By Pratyush Thakur and Mike Stone

Oct 24 (Reuters) - RTX reported better-than-expected quarterly earnings on Tuesday, as a strong performance at its Collins Aerospace business offset the hit from a major quality crisis at engine making unit Pratt and Whitney.

The company also approved a $10 billion share repurchase program that will be funded through short and long-term debt.

Shares of the aerospace major were up 8.1% before the bell.

In July, RTX disclosed it had found microscopic contaminants in powdered metal, used to manufacture high-pressure turbine discs that are part of the engine's core, the presence of which could lead to cracks in the engine.

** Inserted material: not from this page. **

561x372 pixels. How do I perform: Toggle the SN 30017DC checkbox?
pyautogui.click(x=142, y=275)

RTX had at the time said 200 Geared Turbofan (GTF) engines would require "accelerated inspection" with 60 days to fix each engine with a contamination issue. However, two months later, it expanded the scope of inspections and said it would need to pull up to 700 engines off aircraft for lengthy quality inspections.

The powdered metal issue has forced RTX to shorten the expected life of certain parts for the PW1500 and PW1900 engines, which will cause "some incremental" groundings of Airbus A220s and Embraer E2 aircraft in the first half of 2024. RTX also expects to remove and inspect 100 V2500 engines, which power A320ceo aircraft, over the next four years.

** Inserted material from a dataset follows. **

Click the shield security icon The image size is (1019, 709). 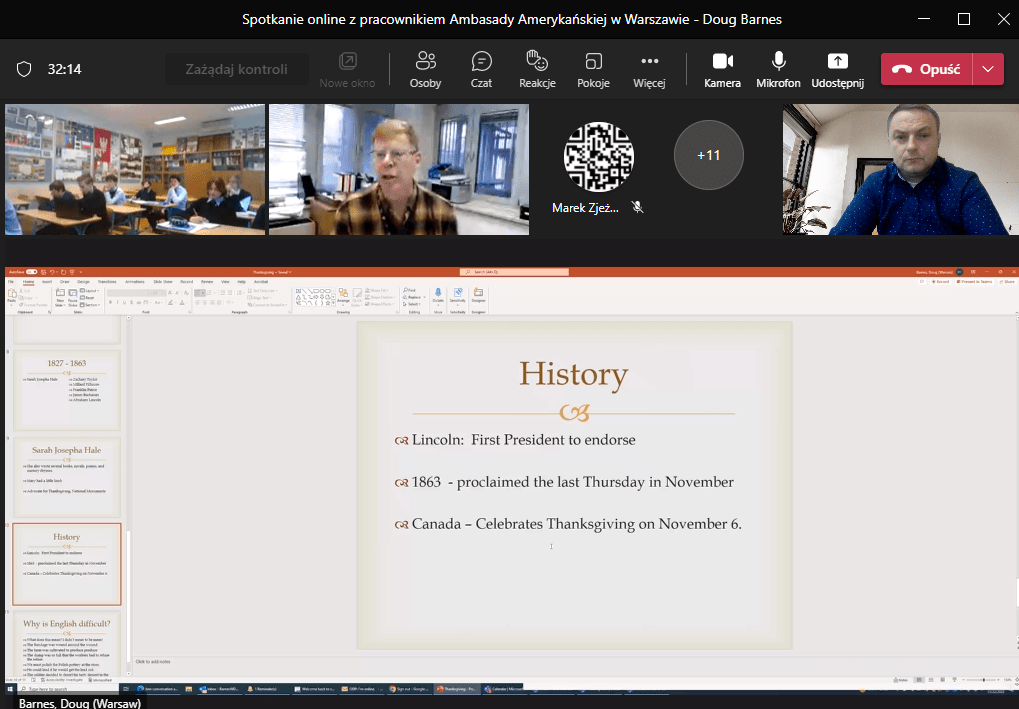click(x=24, y=69)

Despite other engine types impacted by the metal contaminant issue, Chief Financial Officer Neil Mitchill told Reuters in an interview on Tuesday that "we do not see a significant incremental financial or operational impact."

Pratt and Whitney, a subsidiary of RTX, booked a $2.48 billion operating loss in the reported quarter related to engine recalls and compensations to airlines.

But profit at RTX's Collins Aerospace unit, which deals with commercial after-market service, rose 22% to $903 million.

RTX reported an overall third-quarter adjusted profit of $1.25 per share, beating Wall Street estimates of $1.21, according to LSEG data.

Adjusted revenue rose 12% to $18.95 billion, ahead of analysts expectations of $18.59 billion.

Despite the GTF-related losses, RTX raised its outlook for 2023, forecasting free cash flow of $4.8 billion compared with its previous prediction of $4.3 billion. The company now expects reported sales of $68.5 billion, up from about $67.5 billion, and adjusted sales of $74 billion, up from $73 billion. Adjusted earnings per share - previously projected to be $4.95 to $5.05 - are now expected to be between $4.98 and $5.02.

The Arlington, Virginia-based company also entered into an agreement to sell its Cybersecurity, Intelligence and Services business within its Raytheon segment for around $1.3 billion.